**现有条目**
---------------
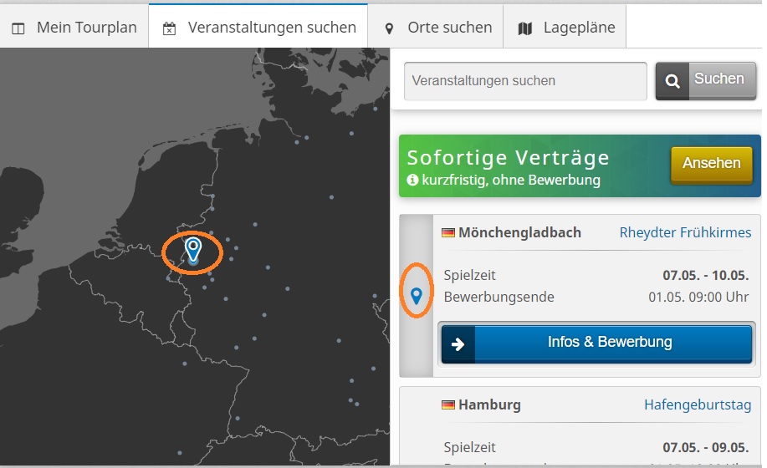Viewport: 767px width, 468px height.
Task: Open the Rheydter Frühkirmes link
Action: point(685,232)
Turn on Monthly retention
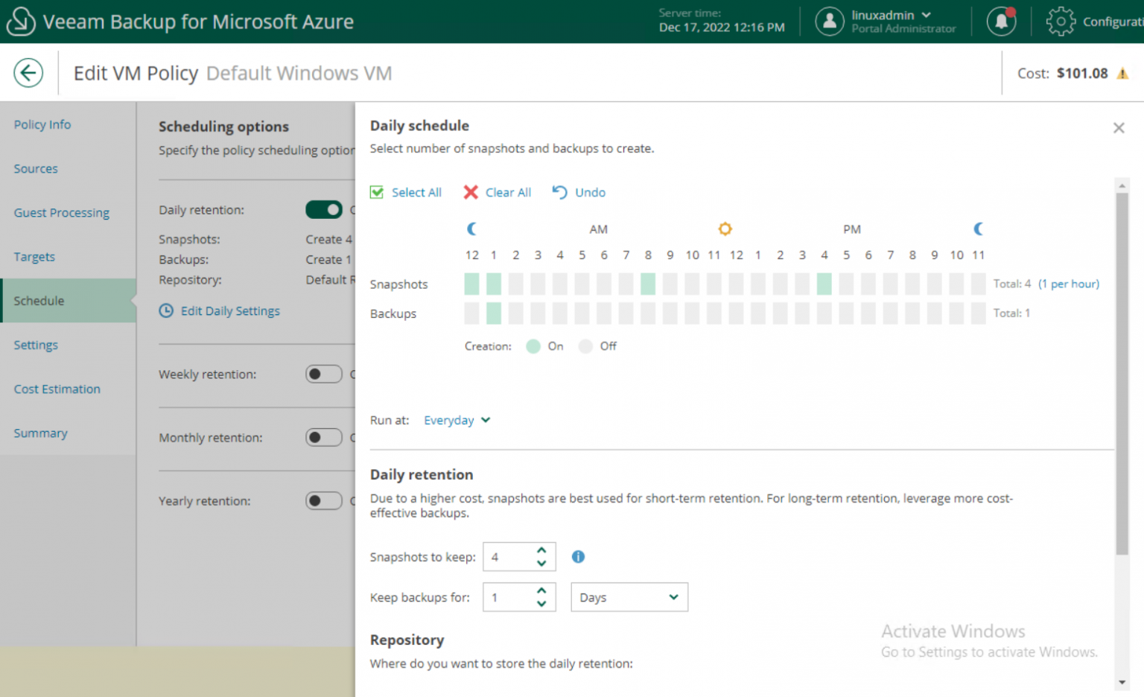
---------------
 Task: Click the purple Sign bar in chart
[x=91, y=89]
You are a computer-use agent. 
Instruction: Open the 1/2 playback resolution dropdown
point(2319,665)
---------------
**题目要求**
把从含有“You are a computer-use agent.”的那一行到含有“point(2319,665)”的那一行（两头都算）重新写一遍，要求照抄，只写这几行。答案里的每个坐标数值都偏移-98。

**本题回答**
You are a computer-use agent. 
Instruction: Open the 1/2 playback resolution dropdown
point(2221,567)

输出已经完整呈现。